**Reading passage**
5. Verify Improvements

Tests effectiveness:
  • Comprehension: Can users understand without context?
  • Actionability: Do users know what to do next?
  • Brevity: Is it as short as possible while remaining clear?
  • Consistency: Does it match terminology elsewhere?
  • Tone: Is it appropriate for the situation?

Key Principles

Good UX writing is invisible. Users should understand immediately without noticing the words.
Never:
  • Use jargon without explanation
  • Blame users (“You made an error” → “This field is required”)
  • Be vague (“Something went wrong” without explanation)
  • Use passive voice unnecessarily
  • Write overly long explanations
  • Use humor for errors (be empathetic)

**What you will do**
1. Reproduce the UX writing guide from "Good UX writing" to "errors (be empathetic)".
2. Name every quality the UX writing guide checks when it tests effectiveness.

**Supplied material**
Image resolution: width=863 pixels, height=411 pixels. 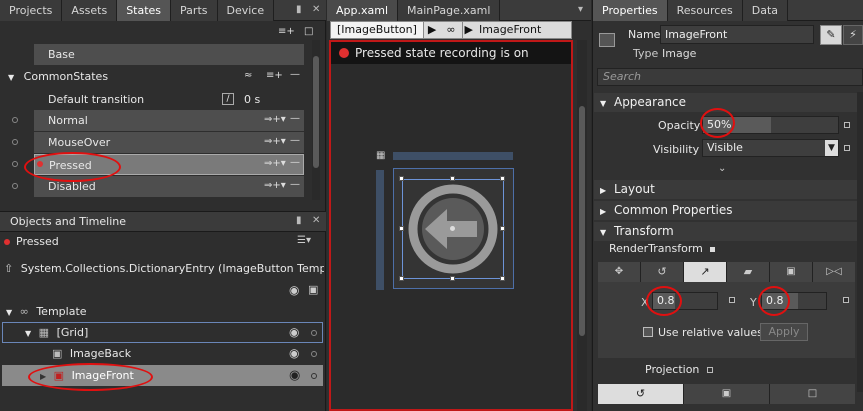 I want to click on relative-values-checkbox, so click(x=648, y=332).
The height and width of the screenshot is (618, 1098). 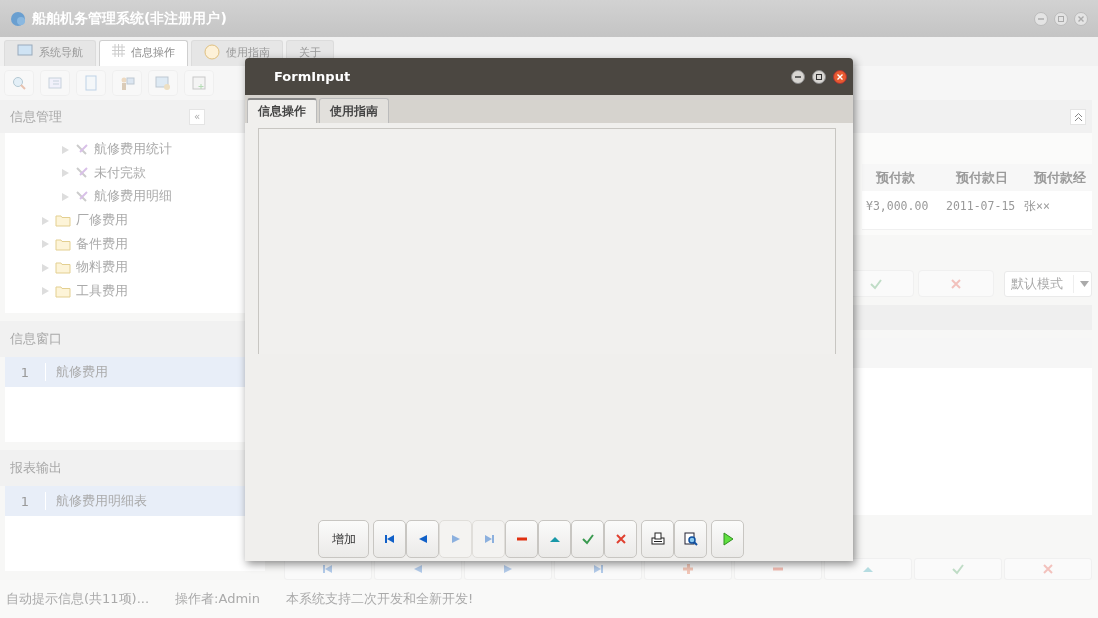 I want to click on double-chevron-up-icon, so click(x=1078, y=116).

**Solutions to the tasks**
1.
Good UX writing is invisible. Users should understand immediately without noticing the words.
Never:
  • Use jargon without explanation
  • Blame users (“You made an error” → “This field is required”)
  • Be vague (“Something went wrong” without explanation)
  • Use passive voice unnecessarily
  • Write overly long explanations
  • Use humor for errors (be empathetic)

2. Comprehension, Actionability, Brevity, Consistency, Tone